3. It helps if you can paint the ethnicity you’re wanting to get rid of in as confusing a light as possible. Call them ‘terrorists’ if you can. If not, then ‘rebels’. Whatever happens, they are not an ethnic minority. They are an uprising. Call it a civil war. Western donors hate getting involved with civil wars.

B. Access- Administration

1. Make sure journalists don’t get in. Western sympathies are fueled by news feed. Keep them in the capital for as long as you can. If you’re planning an offensive, tighten travel restrictions. The longer you can hold them back from the front lines, the more the story will dry up. Westerners have a very short attention-span- too much MTV and Twitter. Three or four days after an event and they’re already bored and moving on to something else. If the story hasn’t materialised, if journalists don’t have pictures, their editors will redeploy them somewhere else.

Mahinda says: Stories will always get out. Even annoying rebel groups have access to the internet. If you can vilify and demonize them enough, however, the west won’t know who to believe. Muddying the waters is a great tactic here.

2. Block expatriates. Make it hard for them to get into your country. This is your legal right under international law! Make them fill out eight different forms in triplicate, sent to four different consulates before being returned with a comment that the background to their visa photo is the wrong shade of grey. This will frustrate them. They may lose interest. Or so much time may pass that without staff on the ground they won’t be able to raise any funds and won’t be able to come in the first place. If you’re really lucky, they’ll mouth off and criticize you, at which point you have every right to ban them from your country altogether- and maybe even kick their organization out.

3. Block expatriates (part B). (Because we think this is an important one: expatriates always cause trouble.) Once they’re in the country, stop them getting to the conflict area. Domestic red tape is a beautiful thing. Ensure they have to get special passes to access the affected areas, and let your administrators know to take their time granting them. Make sure that all your police and soldiers stop westerners and check their paperwork at any given opportunity. If they get caught without their paperwork, get them into trouble. This tactic works great if you’ve got a lot of checkpoints already set up- it can take them HOURS to get anywhere. After a while, they’ll stop trying. And it’ll take so long to get anything done, and be so expensive, that their donors will get tired of giving them money, and they’ll just go home again.

Omar says: When I established the HAC, this battle was pretty much won. We just made sure there were so many hoops to jump through that we exhausted half the agencies’ capacity just getting the right filing done. Then, once they began to understand the system, we went and changed it on them again! I suggest changing your administrative requirements at least once every three to six months, just to keep them on their toes. Nothing annoys an aid worker more than to get all their papers in order, get on a plane, then get sent back to the capital because they missed form 417C.

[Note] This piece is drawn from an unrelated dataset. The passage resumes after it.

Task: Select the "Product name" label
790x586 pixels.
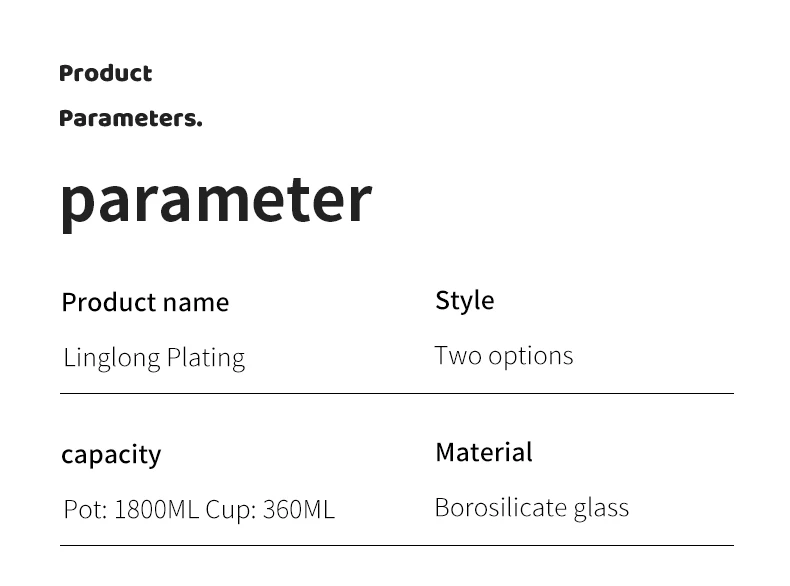Action: pos(145,302)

4. Balance! Don’t overdo this one. You need to make sure that getting administrative permissions takes enough time to frustrate and cost, but is just doable enough to keep them dangling on. If you don’t have the UN and NGOs in your country, you can’t monitor their activities, you can’t infiltrate them with spies, and they just sit outside your borders, barking about how terrible you are and all the horrible things that are happening. This is where you end up with things like sanctions, ICC warrants, and the like. And this is what you don’t want. No, what you want is lots of toothless NGOs in your country, ideally frustrated, ideally wasting donor funding, ideally scared and ideally believing that they are perennially on the cusp of being turfed out of your country. No matter what happens, this is what they really don’t want- it looks bad in the press, it wastes donor money and it really pisses off their constituents. They have this thing called the Humanitarian Imperative and so long as you keep dangling it in front of them, they’ll stick at it.

Omar says: It’s a good idea to pick a couple of particularly troublesome NGOs and kick them out of your country. The others will get the message and fall into line. If you’re lucky they’ll be so excited to get the extra caseload left behind by the departing agency that they won’t want to complain.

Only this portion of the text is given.